I don't wanna point fingers, but a certain officer R. Maloney ID# 237, is the most incompotent prick on the face of the Earth. Jason and I took a little trip down to the police station to retrieve his driver's license after two weeks of confiscation. After setting an appointment up this evening to finally be able to pick up his license, "Cancer Boy" Maloney (Seriously, the dude was that pathetically bald at 27-30 years of age...He looked like he should have been carrying around a feeding tube!) walked out casually and reported to Jason that he had somehow lost it. Jason understandably flipped out, and after doing so, Homo-lonely started blaming it on other people he worked with...Ohhh, very professional way of serving this fine city...Douchebag. So who pays for his incompotance? Jason...He has to get over to the DMV and pay an unnecessary $30+ to get a new ID. What the hell is going on? Last I checked, we were both relatively wealthy white males...Affirmative action is getting outta control. It's either that, or Officer Maloney suffers from SPS (Small Penis Syndrome) and has to take his boyfriend's frustration about the matter out on kids, like Jason.

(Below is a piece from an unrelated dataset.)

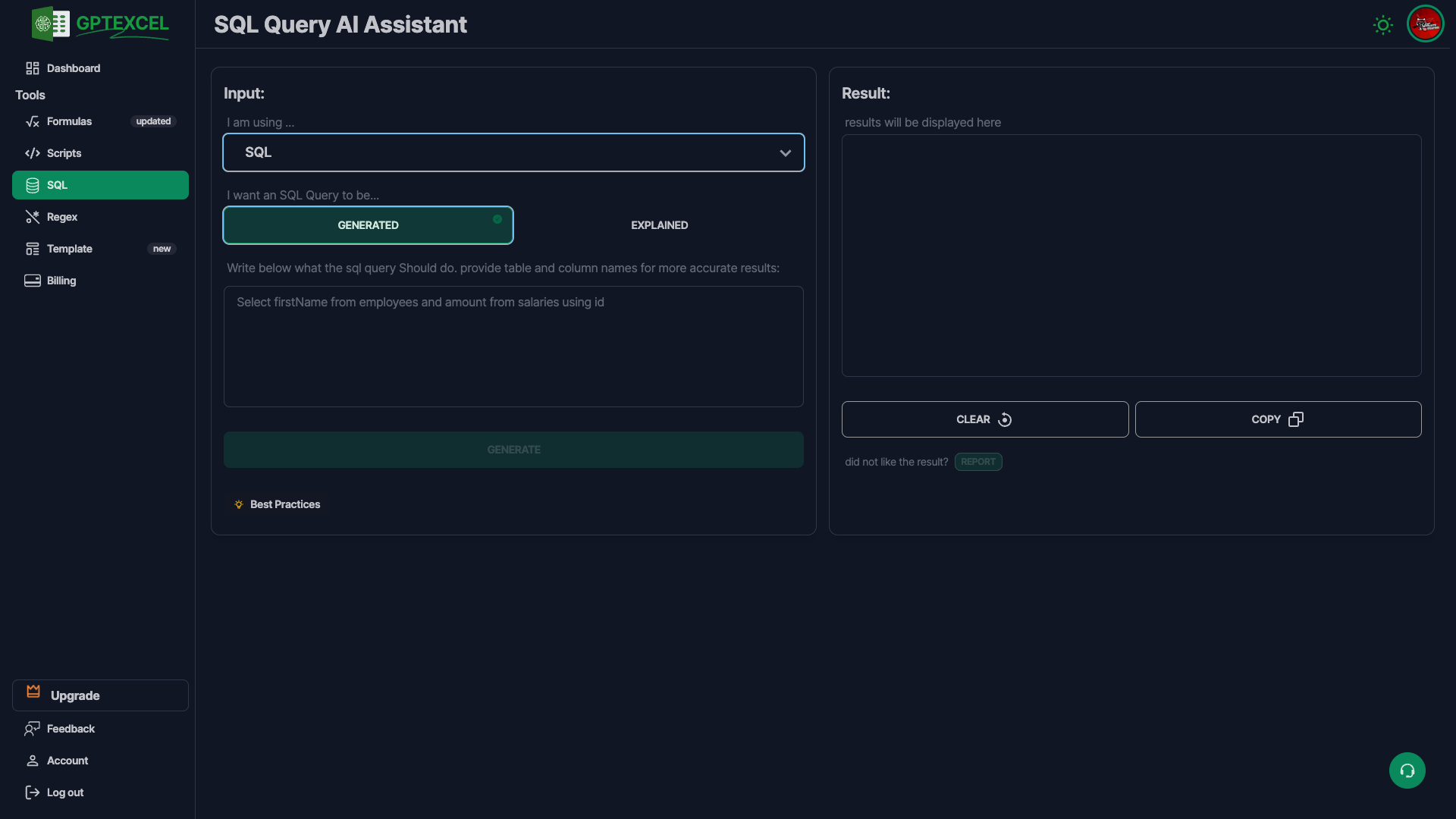Image resolution: width=1456 pixels, height=819 pixels.
Task: Open the Billing page
Action: (61, 281)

He's just a little bald dork who will die alone, and who got picked on a lot in high school and probably got beat with a sack of Valencia Oranges by his uncle after being molested, and had no other choice but to join the San Francisco Naval Base until he finally found his identity as being known as "The shy guy that's always willing to give the reach-around". I think everyone who reads this should write a letter to Officer Maloney to remind him of his stoner memory, and his complete and utter incompotence. Remember, our goal will be to make him cry! Disregard for the law and quality in which someone is supposedly serving the community, pisses me off... I hope he ends up in prison for police brutality and is hate-f*cked by a bunch of billy-clubs. Ok, now I think I can sleep....Goodnight, everyone.